While Clark's official Pentagon biography proclaims his triumph in "transitioning the Division into a rapidly deployable force" this officer describes the "1st Horse Division" as "easily the worst division I have ever seen in 25 years of doing this stuff."

Such strong reactions are common. A major in the 3rd Brigade of the 4th Infantry Division at Fort Carson, Colorado when Clark was in command there in the early 1980s described him as a man who "regards each and every one of his subordinates as a potential threat to his career".

While he regards his junior officers with watchful suspicion, he customarily accords the lower ranks little more than arrogant contempt. A veteran of Clark's tenure at Fort Hood recalls the general's "massive tantrum because the privates and sergeants and wives in the crowded (canteen) checkout lines didn't jump out of the way fast enough to let him through".

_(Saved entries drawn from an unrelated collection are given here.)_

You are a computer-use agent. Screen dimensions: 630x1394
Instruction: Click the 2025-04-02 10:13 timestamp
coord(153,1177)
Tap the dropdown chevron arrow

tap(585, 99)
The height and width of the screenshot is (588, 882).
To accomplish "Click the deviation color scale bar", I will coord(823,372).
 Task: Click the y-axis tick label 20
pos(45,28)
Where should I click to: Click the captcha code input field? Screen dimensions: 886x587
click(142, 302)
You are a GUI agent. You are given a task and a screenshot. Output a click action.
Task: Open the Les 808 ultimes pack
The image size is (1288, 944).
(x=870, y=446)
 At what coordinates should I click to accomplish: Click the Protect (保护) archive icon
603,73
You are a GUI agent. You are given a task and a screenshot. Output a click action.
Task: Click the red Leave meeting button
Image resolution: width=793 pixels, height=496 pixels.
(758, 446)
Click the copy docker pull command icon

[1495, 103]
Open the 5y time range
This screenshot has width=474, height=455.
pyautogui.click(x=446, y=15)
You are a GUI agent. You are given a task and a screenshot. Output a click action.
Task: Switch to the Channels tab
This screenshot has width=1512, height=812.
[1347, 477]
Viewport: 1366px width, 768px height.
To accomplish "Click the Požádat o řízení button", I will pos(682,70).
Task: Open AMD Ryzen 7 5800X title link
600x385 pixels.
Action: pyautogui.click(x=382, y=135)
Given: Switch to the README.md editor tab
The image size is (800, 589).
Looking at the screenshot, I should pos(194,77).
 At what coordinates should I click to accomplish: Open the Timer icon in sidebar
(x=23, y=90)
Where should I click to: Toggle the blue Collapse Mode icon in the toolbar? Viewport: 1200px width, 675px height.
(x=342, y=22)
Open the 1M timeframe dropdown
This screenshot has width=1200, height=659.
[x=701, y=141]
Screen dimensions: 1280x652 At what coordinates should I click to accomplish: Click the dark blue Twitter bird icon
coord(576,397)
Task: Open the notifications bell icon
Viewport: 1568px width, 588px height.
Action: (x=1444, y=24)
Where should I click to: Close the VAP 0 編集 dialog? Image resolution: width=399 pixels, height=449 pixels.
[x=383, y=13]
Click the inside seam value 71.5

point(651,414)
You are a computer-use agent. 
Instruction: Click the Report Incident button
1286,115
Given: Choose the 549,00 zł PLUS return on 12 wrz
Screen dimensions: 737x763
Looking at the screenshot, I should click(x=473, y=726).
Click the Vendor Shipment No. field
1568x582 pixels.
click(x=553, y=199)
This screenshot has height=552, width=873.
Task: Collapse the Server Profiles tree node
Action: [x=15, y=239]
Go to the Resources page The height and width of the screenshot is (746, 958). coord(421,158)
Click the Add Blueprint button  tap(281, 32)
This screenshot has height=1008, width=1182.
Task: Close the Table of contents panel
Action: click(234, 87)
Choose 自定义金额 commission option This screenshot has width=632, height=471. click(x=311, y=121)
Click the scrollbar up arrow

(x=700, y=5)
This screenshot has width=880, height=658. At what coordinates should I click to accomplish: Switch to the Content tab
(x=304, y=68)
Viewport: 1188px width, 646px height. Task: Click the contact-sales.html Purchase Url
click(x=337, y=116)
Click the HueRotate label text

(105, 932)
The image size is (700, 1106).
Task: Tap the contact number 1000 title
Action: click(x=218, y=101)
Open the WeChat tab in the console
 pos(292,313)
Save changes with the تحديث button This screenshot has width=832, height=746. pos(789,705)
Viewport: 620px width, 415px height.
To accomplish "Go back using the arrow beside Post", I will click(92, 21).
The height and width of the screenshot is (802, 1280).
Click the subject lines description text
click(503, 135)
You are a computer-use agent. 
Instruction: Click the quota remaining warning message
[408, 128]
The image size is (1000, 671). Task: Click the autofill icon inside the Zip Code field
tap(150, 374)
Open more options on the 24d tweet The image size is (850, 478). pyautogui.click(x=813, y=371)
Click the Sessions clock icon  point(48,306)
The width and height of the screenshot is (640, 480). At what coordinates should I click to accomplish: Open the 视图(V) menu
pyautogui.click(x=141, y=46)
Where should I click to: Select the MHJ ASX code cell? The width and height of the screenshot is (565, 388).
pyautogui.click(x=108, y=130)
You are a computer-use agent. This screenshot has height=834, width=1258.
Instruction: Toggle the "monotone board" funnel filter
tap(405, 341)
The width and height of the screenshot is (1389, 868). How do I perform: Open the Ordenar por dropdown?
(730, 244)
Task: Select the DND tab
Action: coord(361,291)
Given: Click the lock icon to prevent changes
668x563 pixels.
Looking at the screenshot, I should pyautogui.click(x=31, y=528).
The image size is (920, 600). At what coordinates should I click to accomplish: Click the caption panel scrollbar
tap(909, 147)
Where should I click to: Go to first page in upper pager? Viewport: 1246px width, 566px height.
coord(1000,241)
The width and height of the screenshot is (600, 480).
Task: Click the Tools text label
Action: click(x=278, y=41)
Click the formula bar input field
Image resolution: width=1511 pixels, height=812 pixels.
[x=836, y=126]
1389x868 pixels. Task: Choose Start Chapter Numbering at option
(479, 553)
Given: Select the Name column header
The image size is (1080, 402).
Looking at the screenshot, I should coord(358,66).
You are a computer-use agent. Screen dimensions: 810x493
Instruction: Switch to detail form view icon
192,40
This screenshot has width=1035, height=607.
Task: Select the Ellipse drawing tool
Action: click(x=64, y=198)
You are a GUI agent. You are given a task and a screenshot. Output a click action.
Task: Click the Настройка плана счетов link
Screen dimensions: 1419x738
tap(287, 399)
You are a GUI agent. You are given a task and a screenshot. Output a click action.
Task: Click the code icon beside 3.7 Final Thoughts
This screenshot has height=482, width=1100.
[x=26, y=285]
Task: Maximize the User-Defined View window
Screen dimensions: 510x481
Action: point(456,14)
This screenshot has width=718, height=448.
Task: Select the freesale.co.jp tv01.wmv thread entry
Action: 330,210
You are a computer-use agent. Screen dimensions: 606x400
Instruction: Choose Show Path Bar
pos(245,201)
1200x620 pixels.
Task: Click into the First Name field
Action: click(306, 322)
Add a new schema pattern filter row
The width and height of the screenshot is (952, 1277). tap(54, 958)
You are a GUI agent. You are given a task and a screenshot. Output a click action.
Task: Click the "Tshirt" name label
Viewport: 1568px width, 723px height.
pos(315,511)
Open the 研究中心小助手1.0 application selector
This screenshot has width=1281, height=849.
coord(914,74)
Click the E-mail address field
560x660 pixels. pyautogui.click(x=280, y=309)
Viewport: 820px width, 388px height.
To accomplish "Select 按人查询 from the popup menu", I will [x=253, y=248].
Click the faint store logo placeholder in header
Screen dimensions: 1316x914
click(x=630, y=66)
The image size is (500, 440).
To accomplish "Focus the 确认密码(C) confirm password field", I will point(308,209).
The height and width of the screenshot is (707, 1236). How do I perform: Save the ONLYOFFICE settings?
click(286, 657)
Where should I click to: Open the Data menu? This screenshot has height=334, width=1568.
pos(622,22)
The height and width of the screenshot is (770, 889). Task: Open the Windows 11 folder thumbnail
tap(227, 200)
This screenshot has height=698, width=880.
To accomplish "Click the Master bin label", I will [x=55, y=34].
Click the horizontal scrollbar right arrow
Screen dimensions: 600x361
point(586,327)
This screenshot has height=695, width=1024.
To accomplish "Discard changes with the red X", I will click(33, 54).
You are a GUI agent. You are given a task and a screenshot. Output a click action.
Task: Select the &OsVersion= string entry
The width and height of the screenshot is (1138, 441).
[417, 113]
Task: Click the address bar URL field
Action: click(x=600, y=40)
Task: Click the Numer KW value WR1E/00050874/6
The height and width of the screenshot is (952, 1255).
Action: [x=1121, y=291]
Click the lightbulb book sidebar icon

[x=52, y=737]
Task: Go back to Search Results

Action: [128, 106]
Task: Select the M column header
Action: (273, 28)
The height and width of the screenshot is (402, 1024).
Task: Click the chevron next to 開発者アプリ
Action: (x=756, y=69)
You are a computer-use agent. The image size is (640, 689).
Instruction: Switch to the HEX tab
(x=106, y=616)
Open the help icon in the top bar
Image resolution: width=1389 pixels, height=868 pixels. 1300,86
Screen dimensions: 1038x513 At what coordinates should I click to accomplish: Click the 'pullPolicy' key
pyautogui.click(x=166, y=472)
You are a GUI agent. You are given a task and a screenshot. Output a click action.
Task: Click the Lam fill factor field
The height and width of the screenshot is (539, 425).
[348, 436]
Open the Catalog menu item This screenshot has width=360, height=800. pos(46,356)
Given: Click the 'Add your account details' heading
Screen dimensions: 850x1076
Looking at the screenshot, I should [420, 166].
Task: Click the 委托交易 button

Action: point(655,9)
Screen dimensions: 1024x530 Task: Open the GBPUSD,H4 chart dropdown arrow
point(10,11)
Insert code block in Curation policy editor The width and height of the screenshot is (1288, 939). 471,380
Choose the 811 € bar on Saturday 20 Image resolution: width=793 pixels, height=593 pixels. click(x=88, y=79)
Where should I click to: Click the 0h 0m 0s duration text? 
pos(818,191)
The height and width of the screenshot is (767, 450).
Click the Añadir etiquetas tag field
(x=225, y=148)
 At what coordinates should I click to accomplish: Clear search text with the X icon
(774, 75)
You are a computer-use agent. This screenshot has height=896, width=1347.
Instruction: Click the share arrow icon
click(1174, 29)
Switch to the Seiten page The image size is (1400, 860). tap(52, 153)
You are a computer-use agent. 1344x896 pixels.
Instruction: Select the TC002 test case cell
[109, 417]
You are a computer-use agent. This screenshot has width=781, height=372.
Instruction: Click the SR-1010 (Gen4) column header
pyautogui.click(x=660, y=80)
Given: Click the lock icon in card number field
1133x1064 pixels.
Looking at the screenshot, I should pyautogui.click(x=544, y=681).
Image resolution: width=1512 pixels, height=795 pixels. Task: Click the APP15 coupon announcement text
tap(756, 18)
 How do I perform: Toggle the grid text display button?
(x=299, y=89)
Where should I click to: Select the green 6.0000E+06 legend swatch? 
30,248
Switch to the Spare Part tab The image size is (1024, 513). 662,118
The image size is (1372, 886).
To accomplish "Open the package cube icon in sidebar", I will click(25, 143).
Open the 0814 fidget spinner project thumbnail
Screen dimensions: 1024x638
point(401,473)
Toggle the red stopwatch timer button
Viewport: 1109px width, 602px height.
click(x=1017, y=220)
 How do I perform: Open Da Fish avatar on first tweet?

Clark's demeanor to those above is, of course, very different, a mode of behavior that has earned him rich dividends over the years. Thus, early in 1994, he was a candidate for promotion from two to three star general. Only one hurdle remained - a war game exercise known as the Battle Command Training Program in which Clark would have to maneuver his division against an opposing force. The commander of the opposing force, or "OPFOR" was known for the military skill with which he routinely demolished opponents.

But Clark's patrons on high were determined that no such humiliation should be visited on their favorite. Prior to the exercise therefore, strict orders came down that the battle should go Clark's way. Accordingly, the OPFOR was reduced in strength by half, thus enabling Clark, despite deploying tactics of signal ineptitude, to triumph. His third star came down a few weeks later.

Battle exercises and war games are of course meant to test the fighting skills of commanders and troops. The army's most important venue for such training is the National Training Center at Fort Irwin, California, where Clark commanded from October 1989 to October 1991 and where his men derisively nicknamed him "Section Leader Six" for his obsessive micro-management.

At the NTC, army units face a resident OPFOR that has, through constant battle practice coupled with innovative tactics and close knowledge of the terrain, become adept at routing the visiting "Blue Force" opponents. For Clark, this naturally posed a problem. Not only were his men using unconventional tactics, they were also humiliating Blue Force generals who might nurture resentment against the NTC commander and thus discommode his career at some future date. To the disgust of the junior OPFOR officers Clark therefore frequently fought to lose, sending his men on suicidal attacks in order that the Blue Forces should go home happy and owing debts of gratitude to their obliging foe.

All observers agree that Clark has always displayed an obsessive concern with the perquisites and appurtenances of rank. Ever since he acceded to the Nato command post, the entourage with which he travels has accordingly grown to gargantuan proportions to the point where even civilians are beginning to comment. A Senate aide recalls his appearances to testify, prior to which aides scurry about the room adjusting lights, polishing his chair, testing the microphone etc prior to the precisely timed and choreographed moment when the Supreme Allied Commander Europe makes his entrance.

"We are state of the art pomposity and arrogance up here," remarks the aide. "So when a witness displays those traits so egregiously that even the senators notice, you know we're in trouble." His NATO subordinates call him, not with affection, "the Supreme Being".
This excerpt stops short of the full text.